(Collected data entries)
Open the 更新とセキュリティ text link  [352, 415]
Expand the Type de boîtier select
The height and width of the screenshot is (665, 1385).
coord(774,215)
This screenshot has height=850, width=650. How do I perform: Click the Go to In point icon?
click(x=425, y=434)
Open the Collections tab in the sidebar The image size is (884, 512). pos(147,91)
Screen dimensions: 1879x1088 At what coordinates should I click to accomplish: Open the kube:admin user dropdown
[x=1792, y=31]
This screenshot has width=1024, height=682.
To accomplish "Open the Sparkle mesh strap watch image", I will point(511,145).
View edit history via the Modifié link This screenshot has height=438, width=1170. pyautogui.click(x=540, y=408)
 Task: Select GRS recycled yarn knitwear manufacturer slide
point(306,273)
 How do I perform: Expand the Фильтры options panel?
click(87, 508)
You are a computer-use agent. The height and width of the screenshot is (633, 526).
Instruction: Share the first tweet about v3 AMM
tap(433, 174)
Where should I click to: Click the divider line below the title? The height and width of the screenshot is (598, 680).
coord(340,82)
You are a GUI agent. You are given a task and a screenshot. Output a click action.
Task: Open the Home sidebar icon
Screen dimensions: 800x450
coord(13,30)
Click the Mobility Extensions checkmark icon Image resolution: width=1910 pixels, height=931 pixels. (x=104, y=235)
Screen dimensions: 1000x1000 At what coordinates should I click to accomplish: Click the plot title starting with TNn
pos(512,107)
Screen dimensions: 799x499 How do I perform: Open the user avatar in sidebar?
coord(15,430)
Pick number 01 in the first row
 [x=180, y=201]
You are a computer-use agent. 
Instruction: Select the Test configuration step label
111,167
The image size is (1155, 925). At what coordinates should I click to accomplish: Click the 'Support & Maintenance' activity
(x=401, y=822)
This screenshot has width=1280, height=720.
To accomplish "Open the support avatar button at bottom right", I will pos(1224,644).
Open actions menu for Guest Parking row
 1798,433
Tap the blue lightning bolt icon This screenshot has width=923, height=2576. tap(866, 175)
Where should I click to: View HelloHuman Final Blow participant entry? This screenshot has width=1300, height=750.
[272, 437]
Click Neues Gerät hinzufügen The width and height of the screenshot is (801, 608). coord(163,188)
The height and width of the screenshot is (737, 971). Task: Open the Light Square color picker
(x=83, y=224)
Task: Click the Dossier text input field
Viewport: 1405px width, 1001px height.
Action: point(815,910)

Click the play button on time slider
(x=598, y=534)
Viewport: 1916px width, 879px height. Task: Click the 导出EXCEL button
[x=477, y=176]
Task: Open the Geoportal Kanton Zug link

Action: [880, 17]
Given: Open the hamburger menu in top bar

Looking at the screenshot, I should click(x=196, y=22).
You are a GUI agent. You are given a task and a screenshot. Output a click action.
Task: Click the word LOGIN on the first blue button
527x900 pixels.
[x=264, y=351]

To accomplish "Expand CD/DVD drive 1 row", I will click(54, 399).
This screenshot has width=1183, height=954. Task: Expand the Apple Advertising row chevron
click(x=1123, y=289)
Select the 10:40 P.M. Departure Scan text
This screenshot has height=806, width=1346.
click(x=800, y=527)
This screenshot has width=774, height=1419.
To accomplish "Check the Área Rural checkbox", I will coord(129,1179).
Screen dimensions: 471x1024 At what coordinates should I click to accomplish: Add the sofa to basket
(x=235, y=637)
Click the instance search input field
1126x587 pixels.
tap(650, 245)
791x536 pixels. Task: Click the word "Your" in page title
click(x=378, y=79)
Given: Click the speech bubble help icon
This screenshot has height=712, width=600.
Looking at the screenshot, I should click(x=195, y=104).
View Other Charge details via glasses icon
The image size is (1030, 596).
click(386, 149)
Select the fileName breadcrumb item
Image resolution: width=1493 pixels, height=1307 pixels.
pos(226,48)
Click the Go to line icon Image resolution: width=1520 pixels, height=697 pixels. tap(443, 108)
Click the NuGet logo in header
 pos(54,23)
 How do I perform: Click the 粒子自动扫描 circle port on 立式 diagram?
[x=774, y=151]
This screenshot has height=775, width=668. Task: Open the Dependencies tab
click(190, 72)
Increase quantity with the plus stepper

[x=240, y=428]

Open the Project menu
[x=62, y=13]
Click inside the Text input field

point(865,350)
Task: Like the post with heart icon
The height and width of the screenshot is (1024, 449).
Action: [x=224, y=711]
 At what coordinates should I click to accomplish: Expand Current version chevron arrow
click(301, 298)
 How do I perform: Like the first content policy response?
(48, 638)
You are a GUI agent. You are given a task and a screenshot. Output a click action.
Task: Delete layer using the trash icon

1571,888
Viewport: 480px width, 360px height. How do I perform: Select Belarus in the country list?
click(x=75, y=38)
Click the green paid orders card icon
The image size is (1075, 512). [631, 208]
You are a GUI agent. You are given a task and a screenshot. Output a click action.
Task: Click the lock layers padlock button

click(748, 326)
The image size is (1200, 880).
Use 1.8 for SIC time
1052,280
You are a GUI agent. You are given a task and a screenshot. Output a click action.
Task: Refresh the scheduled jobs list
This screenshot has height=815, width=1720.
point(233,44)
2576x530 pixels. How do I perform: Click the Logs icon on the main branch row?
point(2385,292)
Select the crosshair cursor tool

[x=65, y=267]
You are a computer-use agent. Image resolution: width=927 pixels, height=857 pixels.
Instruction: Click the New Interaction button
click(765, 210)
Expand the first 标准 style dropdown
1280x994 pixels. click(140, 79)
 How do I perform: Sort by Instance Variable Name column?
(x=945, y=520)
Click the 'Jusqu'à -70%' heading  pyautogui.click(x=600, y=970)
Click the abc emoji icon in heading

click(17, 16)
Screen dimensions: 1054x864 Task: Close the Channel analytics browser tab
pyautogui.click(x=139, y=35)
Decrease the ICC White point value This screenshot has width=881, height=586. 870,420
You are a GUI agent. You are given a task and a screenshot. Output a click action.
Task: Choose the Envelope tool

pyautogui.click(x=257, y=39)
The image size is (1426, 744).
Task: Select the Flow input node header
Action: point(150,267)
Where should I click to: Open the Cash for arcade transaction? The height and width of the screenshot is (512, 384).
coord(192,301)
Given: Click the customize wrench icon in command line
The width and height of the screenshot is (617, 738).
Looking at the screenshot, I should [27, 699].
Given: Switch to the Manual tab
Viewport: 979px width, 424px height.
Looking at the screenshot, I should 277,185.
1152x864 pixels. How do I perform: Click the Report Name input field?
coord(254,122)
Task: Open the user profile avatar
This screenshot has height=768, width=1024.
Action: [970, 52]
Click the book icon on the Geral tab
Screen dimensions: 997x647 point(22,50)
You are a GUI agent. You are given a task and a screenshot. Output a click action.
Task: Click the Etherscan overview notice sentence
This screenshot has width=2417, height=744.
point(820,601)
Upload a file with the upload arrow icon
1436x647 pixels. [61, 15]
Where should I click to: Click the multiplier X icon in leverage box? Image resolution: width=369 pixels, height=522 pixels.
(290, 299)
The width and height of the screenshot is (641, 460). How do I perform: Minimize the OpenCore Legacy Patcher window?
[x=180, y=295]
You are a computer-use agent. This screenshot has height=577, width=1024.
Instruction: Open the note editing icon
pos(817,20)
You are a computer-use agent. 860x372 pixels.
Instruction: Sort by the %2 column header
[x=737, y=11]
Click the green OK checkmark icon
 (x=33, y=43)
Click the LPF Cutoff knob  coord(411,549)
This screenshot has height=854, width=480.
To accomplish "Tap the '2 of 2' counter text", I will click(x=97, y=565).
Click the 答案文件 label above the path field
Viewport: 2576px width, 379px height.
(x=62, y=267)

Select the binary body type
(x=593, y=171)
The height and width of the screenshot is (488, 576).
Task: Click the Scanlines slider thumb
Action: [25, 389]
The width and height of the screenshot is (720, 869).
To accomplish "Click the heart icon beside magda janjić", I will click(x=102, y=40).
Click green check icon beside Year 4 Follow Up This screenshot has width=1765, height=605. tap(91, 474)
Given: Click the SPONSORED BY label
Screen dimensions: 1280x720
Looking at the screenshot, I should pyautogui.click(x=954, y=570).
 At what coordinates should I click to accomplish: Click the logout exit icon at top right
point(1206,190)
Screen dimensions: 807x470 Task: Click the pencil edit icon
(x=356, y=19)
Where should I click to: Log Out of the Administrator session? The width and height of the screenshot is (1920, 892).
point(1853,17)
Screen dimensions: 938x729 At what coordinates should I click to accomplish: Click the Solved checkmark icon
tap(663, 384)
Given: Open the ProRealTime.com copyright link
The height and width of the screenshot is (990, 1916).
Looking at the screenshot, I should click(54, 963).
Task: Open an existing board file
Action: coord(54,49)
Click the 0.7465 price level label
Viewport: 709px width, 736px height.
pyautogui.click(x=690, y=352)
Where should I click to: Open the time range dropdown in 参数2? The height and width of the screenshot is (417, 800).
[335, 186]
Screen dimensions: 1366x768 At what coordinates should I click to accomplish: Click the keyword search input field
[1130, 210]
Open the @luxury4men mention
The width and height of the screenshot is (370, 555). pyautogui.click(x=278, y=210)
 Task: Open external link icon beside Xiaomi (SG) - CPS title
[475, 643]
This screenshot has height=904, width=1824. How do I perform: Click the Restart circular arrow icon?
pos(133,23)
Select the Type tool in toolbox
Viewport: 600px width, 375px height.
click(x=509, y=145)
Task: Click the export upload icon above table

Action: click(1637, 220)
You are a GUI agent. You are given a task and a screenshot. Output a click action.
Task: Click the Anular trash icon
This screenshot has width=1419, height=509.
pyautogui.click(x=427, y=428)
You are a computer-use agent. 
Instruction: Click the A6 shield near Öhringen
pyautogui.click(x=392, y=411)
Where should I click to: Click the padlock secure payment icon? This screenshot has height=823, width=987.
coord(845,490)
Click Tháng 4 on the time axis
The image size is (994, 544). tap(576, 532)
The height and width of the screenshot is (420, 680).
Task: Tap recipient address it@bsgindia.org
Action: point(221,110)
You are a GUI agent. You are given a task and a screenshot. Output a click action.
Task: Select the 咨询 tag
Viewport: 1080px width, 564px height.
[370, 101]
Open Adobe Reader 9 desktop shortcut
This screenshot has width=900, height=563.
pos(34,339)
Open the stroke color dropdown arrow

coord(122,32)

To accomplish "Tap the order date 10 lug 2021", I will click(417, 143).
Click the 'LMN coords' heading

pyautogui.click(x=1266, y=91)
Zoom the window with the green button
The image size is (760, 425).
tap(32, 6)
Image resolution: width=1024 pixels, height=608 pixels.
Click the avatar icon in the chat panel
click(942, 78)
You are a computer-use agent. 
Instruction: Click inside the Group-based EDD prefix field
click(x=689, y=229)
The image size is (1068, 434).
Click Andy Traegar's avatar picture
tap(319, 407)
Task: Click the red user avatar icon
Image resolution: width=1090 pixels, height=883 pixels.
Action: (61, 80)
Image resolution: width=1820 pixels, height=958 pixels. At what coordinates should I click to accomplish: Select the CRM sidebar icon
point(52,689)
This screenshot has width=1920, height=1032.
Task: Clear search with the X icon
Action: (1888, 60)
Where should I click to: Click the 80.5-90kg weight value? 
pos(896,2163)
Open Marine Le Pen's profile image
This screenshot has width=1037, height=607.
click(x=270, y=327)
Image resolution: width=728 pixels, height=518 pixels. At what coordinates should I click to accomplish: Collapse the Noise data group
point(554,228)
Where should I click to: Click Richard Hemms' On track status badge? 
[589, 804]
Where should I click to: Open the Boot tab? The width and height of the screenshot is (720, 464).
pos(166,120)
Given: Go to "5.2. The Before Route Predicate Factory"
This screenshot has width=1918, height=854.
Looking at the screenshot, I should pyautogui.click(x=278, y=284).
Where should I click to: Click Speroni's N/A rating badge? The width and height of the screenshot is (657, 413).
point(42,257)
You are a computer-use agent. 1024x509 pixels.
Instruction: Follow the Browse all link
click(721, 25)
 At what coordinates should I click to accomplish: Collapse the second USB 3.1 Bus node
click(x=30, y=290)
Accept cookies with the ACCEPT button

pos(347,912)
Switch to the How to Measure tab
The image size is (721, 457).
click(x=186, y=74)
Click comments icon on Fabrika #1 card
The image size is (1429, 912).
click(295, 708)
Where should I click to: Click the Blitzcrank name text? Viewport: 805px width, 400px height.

Task brief — Where does the string "computer" occur in the data above? Copy every line that holds it.

Answer box —
You are a computer-use agent. The height and width of the screenshot is (633, 526).
You are a computer-use agent. 
You are a computer-use agent. Image resolution: width=927 pixels, height=857 pixels.
You are a computer-use agent. This screenshot has height=577, width=1024.
You are a computer-use agent. 860x372 pixels.
You are a computer-use agent. 
You are a computer-use agent. 
You are a computer-use agent. 1024x509 pixels.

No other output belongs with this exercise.